Note: If the file that you are removing is an intermediate certificate, removing it might disrupt the chain of trust for your customer certificate. If you do not plan to replace this intermediate certificate, you should remove each customer certificate in the chain.

Remove a Certificate from the Trusted CA Bundle Using the Deployment Manager

Tip

The log files created by the remove certificate task are located at <SASHOME>/InstallMisc/InstallLogs/certframe*.

Refer to the SAS Deployment Wizard and SAS Deployment Manager 9.4: User's Guide for detailed information about using the SAS Deployment Manager to manage your certificates.

SAS Deployment Manager Criteria for Validating Certificates

The following criteria must be met for the validation to complete. Otherwise, errors are generated.

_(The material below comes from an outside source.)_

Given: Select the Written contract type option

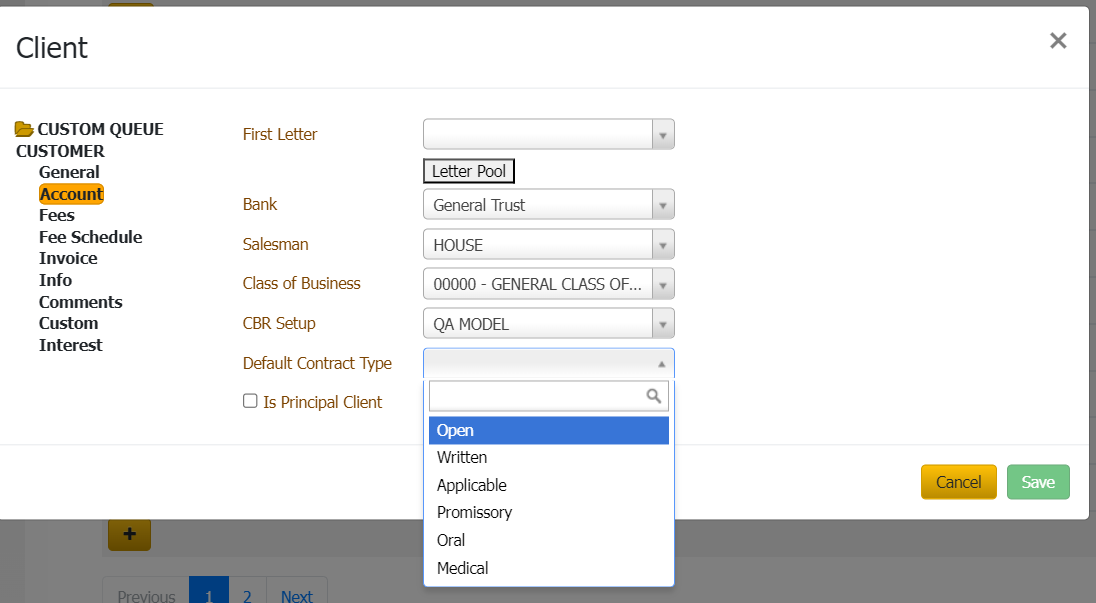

See Troubleshooting TLS for possible errors that might be generated.

Each certificate’s issuer must be added to the trusted certificate bundle before the certificate can be validated.
Certificates must be X.509 certificates formatted in Base-64 encoding that have .pem, .crt, or .cer extensions.
The issuing CA is a trusted CA.
The issuing CA's public key validates the issuer's digital signature.
The current date is within the certificate's validity period.